===== Entries shown

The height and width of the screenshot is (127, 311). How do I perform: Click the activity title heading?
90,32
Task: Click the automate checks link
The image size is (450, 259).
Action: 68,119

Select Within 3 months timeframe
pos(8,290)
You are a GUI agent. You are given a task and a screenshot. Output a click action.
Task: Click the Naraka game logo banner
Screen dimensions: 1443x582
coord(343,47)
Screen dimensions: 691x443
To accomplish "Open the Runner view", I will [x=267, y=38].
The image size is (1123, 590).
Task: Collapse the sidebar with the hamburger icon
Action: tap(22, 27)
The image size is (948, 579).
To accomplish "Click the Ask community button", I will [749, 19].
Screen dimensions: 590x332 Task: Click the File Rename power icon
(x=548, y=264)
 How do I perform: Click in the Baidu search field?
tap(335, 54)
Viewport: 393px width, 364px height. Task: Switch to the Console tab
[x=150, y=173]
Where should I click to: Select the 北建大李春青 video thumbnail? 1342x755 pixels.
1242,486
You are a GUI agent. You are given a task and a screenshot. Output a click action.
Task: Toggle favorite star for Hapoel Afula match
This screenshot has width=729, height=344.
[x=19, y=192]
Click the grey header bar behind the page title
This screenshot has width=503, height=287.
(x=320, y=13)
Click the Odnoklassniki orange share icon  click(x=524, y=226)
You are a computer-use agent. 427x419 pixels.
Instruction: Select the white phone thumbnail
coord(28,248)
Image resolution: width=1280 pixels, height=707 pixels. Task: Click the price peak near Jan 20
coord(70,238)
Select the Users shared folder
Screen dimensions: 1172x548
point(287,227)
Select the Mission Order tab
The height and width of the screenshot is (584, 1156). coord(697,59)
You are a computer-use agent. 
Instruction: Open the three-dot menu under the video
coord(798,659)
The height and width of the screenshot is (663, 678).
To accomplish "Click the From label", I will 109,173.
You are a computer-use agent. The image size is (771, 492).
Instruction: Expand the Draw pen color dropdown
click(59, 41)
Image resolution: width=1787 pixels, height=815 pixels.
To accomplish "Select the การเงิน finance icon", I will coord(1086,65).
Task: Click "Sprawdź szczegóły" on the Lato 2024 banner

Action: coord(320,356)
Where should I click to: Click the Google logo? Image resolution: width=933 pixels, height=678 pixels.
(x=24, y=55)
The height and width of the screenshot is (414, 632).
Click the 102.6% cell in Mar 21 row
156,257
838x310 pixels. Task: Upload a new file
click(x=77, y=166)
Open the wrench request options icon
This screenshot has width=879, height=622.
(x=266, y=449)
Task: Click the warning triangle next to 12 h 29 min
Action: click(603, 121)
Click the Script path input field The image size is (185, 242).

==========

Please count the lines of the entries above that include "computer" and give only the total.

◆ **Solution**
3